The main motivation behind ViT was to replicate transformers’ success in NLP on computer vision tasks while modifying the architecture as little as possible. To do this, ViT breaks up images into patches which are then passed through a linear embedding and treated as a 1D sequence of tokens:
At a high-level, you basically just flatten these patches and feed in the resulting sequence to your transformer in the same way you would for a language-based model. The sequence length N
is therefore the number of patches and the input dimension I
is n_channels * patch_size ** 2
. For classification, though, there’s no masking or anything like you see in language modeling. Instead, you prepend a special learned classification
token to the input sequence (making the final sequence length T = N + 1
). The idea is that this token can learn to attend to all the most relevant tokens in the sequence for classification.
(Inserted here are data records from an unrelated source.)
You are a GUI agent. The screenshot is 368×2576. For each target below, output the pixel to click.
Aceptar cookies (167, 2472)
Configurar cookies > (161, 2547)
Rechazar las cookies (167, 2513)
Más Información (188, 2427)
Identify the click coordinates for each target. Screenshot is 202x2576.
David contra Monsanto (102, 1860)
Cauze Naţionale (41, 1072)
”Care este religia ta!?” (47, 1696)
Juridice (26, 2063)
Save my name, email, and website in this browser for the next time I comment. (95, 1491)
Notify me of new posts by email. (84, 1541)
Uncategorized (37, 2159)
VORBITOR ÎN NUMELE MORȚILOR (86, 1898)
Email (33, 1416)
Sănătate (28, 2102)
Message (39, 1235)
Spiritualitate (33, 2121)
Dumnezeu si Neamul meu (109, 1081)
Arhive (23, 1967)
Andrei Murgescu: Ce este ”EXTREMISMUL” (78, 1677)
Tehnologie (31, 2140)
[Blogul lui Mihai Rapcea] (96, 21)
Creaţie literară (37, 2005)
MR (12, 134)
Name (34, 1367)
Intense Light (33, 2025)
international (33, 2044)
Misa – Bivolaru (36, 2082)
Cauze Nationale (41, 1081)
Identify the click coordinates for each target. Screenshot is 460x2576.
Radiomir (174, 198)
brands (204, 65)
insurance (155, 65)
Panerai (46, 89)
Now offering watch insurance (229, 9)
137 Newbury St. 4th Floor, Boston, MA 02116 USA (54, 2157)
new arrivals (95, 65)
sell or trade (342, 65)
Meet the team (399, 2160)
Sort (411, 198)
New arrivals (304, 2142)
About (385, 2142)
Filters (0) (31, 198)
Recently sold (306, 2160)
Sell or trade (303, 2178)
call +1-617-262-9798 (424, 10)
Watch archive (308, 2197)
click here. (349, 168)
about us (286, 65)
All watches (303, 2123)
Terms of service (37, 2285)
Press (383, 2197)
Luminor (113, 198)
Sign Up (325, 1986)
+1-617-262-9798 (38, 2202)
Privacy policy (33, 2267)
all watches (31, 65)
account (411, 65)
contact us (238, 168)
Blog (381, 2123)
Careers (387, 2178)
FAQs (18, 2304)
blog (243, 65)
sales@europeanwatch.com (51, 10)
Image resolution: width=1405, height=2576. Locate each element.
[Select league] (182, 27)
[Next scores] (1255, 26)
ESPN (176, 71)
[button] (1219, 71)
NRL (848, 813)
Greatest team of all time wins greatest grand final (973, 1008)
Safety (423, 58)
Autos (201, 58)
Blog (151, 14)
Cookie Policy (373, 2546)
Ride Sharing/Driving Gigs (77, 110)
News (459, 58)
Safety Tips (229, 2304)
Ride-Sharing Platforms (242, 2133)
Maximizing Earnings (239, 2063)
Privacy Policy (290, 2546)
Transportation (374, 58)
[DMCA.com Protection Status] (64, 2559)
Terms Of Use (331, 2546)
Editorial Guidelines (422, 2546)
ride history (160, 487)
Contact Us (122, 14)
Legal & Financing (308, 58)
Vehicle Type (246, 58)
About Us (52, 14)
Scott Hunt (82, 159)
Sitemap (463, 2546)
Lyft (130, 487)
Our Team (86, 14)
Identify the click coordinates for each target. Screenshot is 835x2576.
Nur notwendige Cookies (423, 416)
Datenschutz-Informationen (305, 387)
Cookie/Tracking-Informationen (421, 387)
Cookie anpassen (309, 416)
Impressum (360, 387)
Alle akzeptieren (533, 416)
At the top layer of the model, you add a head (either a linear layer or MLP) which takes the representation at this (first) position in the sequence and maps it to class logits:
To get a more concrete sense of what’s happening in code, here’s my implementation:
class ViT(nn.Module):
def __init__(self, config):
super().__init__()
token_dim = config.n_channels * config.patch_size ** 2
self.token_embed = nn.Linear(token_dim, config.model_dim, bias=False)
self.pos_embed = nn.Embedding(config.seq_len + 1, config.model_dim)
self.cls_embed_11D = nn.Parameter(0.1 * torch.ones(1, 1, config.model_dim))
self.blocks = nn.ModuleList([Block(config) for _ in range(config.n_layers)])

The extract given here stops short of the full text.